Cheryl Thompson’s Forgotten Souls has 27 of these gripping stories. Any MIA story is tragic. It is inherent by its nature. But these stories of these 27 pilots—all Tuskegee Airmen—are all the more tragic with the added insanity of racial discrimination. Recall that the Tuskegee Airman were flying for the U.S. Army Air Forces (USAAF) in World War II (WW II) while breaking the “color barrier” allowing the Afro-American men to pilot fighter aircraft on combat missions.
These 27 individual subjects in Forgotten Souls were lost on combat mission in the skies over Italy during WW II. Sometimes deep inside Axis territory. Sometimes in the deep waters of lakes and seas. But lost, usually without missions dedicated to search and rescue (SAR) efforts. Simply written off. Replaceable. Not missed.
But they were missed. Of course they were missed. Missed by relatives, squadron mates, chief mechanics and more. The math quickly adds up to hundreds of people missing these 27 men, wondering about their ultimate fates. All while bravely serving their country flying bomber escort missions and fighter sweeps while protecting Allied bomber aircrews—all of whom would have not been Afro-American.
Thompson tells of their lives and what she learned delving through family records as well as interviewing relatives. Humanity and history are both rich in her book. Readers get to know these men as individuals through Thompson’s uncommonly good writing. It is little wonder given her caliber and number of her credentials. Saying Cheryl Thompson is a journalist is like saying Chappie James was a General or that Robin Olds was a fighter pilot.
First not allowed to fight, these men rose to prove equal in ability compared to any country despite America’s deeply entrenched racism—even when a baseless government report concluded Afro-Americans to be inferior to other races was produced. Afro-Americans who earned medical degrees, engineering degrees, inventors, professors and musicians apparently were insufficient to disprove the report. Belief over facts, as well as over common sense and logic, too often prevails with humans. Not so in the rest of the Animal World.
Readers also get a true understanding of a strand within this country’s intricate cultural tapestry. So many of the 27 are juniors in their families—30% in fact. The “Divine Nine” of Black Greekdom, a variety of Black thinkers and great achievers, but mostly families—regular families, American families.
This book is unique for its depth of history as well as the lives of 27 of the Tuskegee Airmen who were MIA while fighting the Axis Powers. It tells but of how they fought with less than stellar logistical support, worn aircraft, and within a system not devoting resources to search for them when lost or shot down. Thompson’s research into each story shows each to be unique as was each Red Tail pilot. It is Thompson’s ability to talk with these MIA family members which brings this history home to the reader, however. Her compassion and empathy interviewing dozens of family members brings the humanity of their experiences into the light—an aspect of history as commonplace as it is untold. But read of 27 men, these Forgotten Souls, who served in combat not expecting to be appreciated by American society in their time but who took the higher road all the same. Choosing to make history.

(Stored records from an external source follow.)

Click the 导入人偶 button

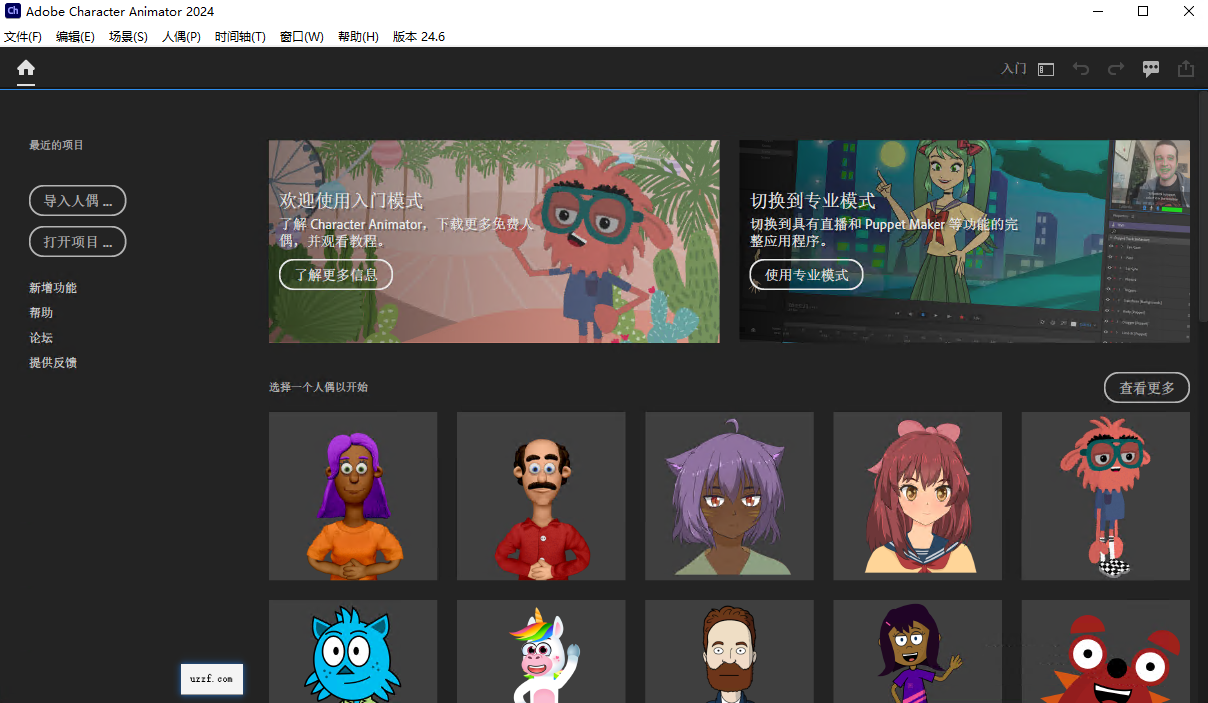(77, 200)
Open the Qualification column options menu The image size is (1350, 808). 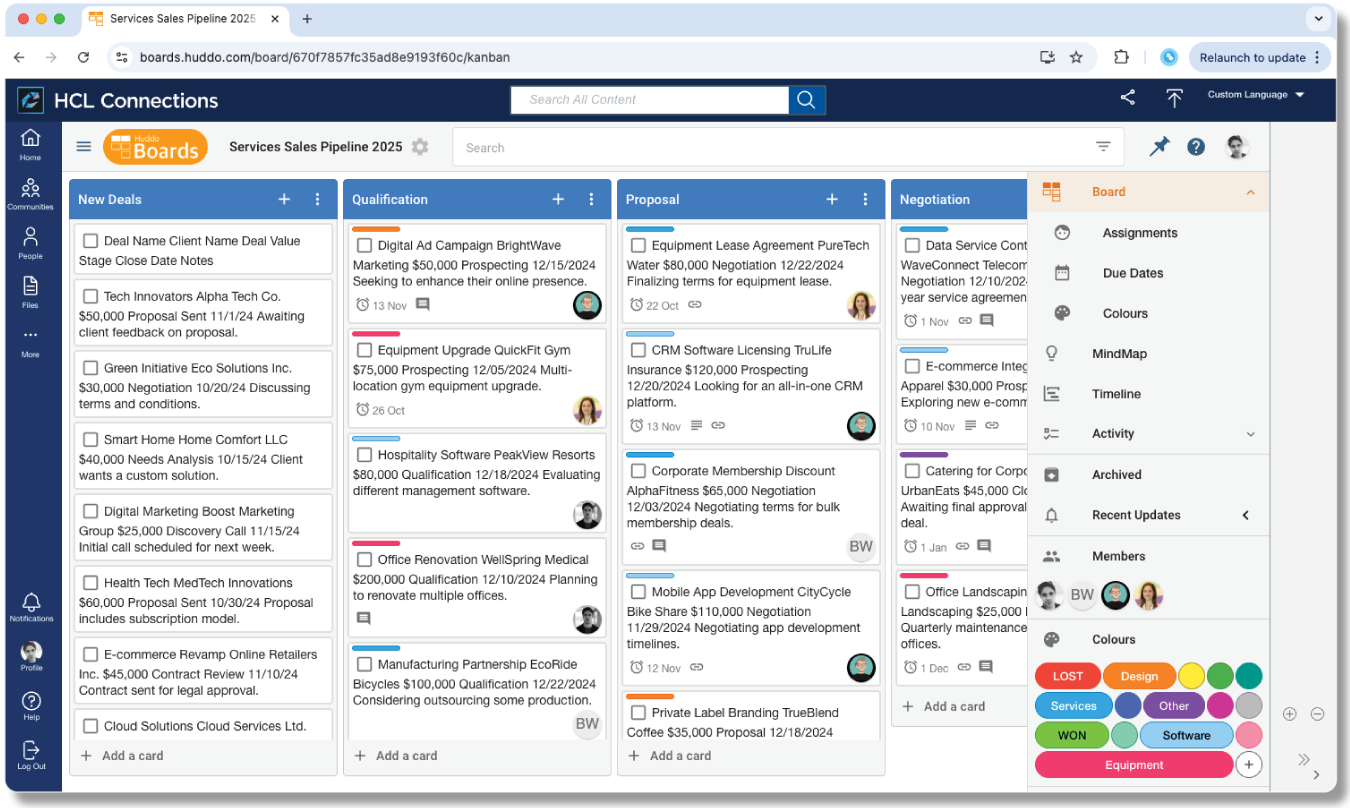591,199

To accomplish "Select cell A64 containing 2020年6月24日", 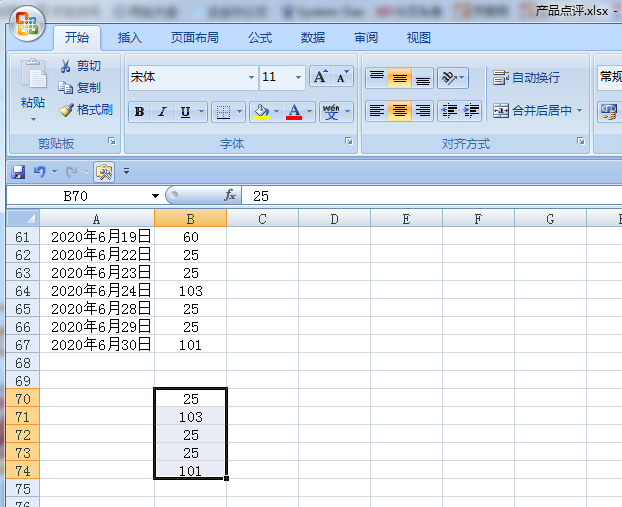I will click(96, 291).
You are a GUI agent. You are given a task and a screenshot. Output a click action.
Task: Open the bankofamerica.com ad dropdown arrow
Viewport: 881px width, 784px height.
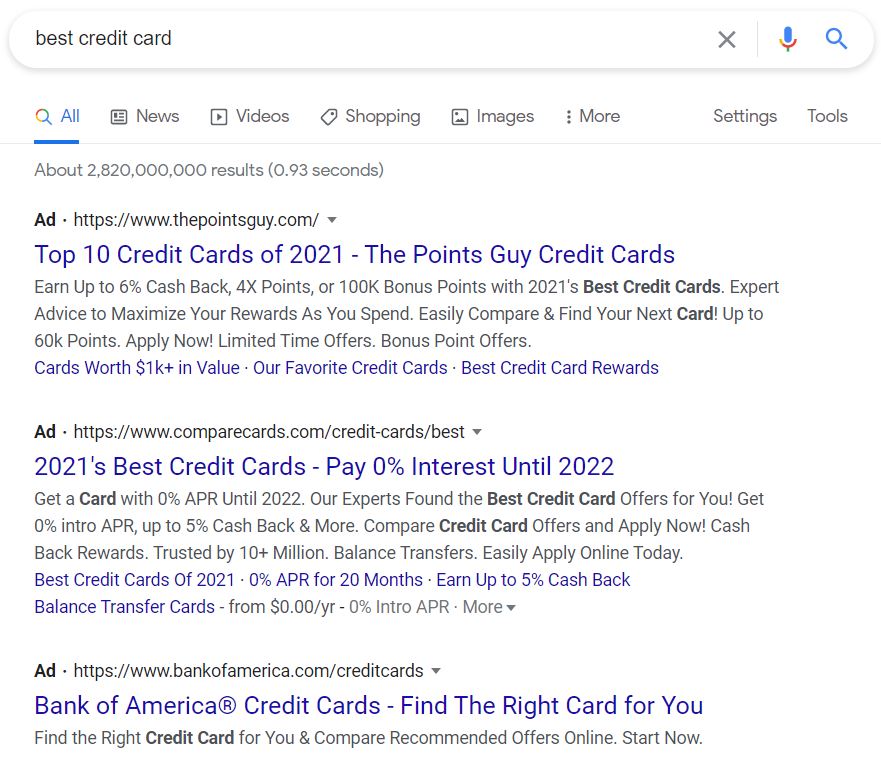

This is a review of a galley copy, a pre-publication, with the published book slated to have 50 addition pages. These pages may or may not include images but can only add to the remarkable nature of Forgotten Souls: the Search for the Lost Tuskegee Airmen.
Forgotten Souls would be as welcome on Afro-American bookshelves as on World War II air warfare bookshelves. It would also be welcomed on bookshelves for aspiring journalists, to read first hand how to investigate, as well as those concerned with humanity in wartime.
Forgotten Souls: the Search for the Lost Tuskegee Airmen is set for release near the end of January 2026—at the beginning of Black History month!